Welcome to the codebase for the HawaiiCoast_GT dataset! Here we have included the code that was used to create the HawaiiCoast_GT dataset, which is available here. These files are included for the specific purpose of making the dataset transparently reproducible. However, it is hoped that the overarching process--and functions in AIS_data_cleaning.py--could be useful for curating further AIS based datasets for anomaly detection.
- AIS_data_cleaning.py: This contains all of the actual functions used to perform the AIS data name, class, and speed cleaning passes. It is generalized to be useful for other data times/regions extracted from MarineCadastre.
- extract_hawaii_names_classes.py: Running this file compiles all of the Hawaii monthly AIS files (extracted using save_month_bbox from AIS_data_cleaning.py on data directly downloaded from MarineCadastre) and cleans and finds the name(s) and vessel class for each unique vessel in the dataset.
- add_hawaii_names_classes_speeds.py: Running this file adds the standardized vessel names and classes generated by running extract_hawaii_names_classes.py to each Hawaii month of data. It then computes the approximate speed between sequential points for each vessel by month.
- add_incident_labels.py: Running this file adds the incident labels from hawaii_primary_trajectories_of_interest_2017_2020.csv to the corresponding points in the AIS data.
- vessel_type_codes_2018.csv: Connects the US Coast Guard vessel type codes to the general vessel classes used in the HawaiiCoast_GT dataset. Necessary for running extract_hawaii_names_classes.py and AIS_data_cleaning.py. Derived from VesselTypeCodes2018.pdf available from the US Coast Guard on MarineCadastre.
- hawaii_primary_trajectories_of_interest_2017_2020.csv Reference file for adding incident labels to the AIS dataset. Necessary for running add_incident_labels.py.
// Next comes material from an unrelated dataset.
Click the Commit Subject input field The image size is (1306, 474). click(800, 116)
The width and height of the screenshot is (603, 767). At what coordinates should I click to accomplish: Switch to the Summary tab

For more information on how these incidents were compiled (and what they mean) see README.txt in the original data.
- Hawaii_incident_source_key.bib Sources for hawaii_primary_trajectories_of_interest_2017_2020.csv provided for appropriate information attribution.
Original data
The daily "raw" point data for all of North America must first be downloaded from MarineCadastre for each day of the following years:
- 2017: https://coast.noaa.gov/htdata/CMSP/AISDataHandler/2017/index.html
- 2018: https://coast.noaa.gov/htdata/CMSP/AISDataHandler/2018/index.html
- 2019: https://coast.noaa.gov/htdata/CMSP/AISDataHandler/2019/index.html
- 2020: https://coast.noaa.gov/htdata/CMSP/AISDataHandler/2020/index.html
The Hawaii regional data can be extracted by running "save_month_bbox" from AIS_data_cleaning.py for each month of downloaded daily files from 2017-2020 using the following parameters:
save_month_bbox(year, month, 18.13869, 24.07175, -161.70558, -152.98331, region='Hawaii')Here the latitudinal range is 18.13869 to 24.07175 and the longitudinal range is -161.70558 to -152.98331.
The entire raw MarineCadastre dataset from 2017-2020 is 332.3 GB. Since the number of raw files you can store and process at a time depends on your hardware, we leave it to the user to create a script that uses save_month_bbox from AIS_data_cleaning.py and deletes the corresponding original MarineCadastre files as needed.
File sequence
Once all of the regional files are extracted, the following should be run in sequence:
python extract_hawaii_names_classes.py
python add_hawaii_names_classes_speeds.py
python add_incident_labels.py
Note that extracting the speeds from the monthly regional data in add_hawaii_names_classes_speeds.py is easily parallelizable for speeding up the process. We also note that in the original dataset, we looked up and processed incidents by hand on the data output from add_hawaii_names_classes_speeds.py before running add_incident_labels.py (again, see the HawaiiCoast_GT dataset for details).
Outputs
At the end of running these you will have the HawaiiCoast_GT dataset in three stages.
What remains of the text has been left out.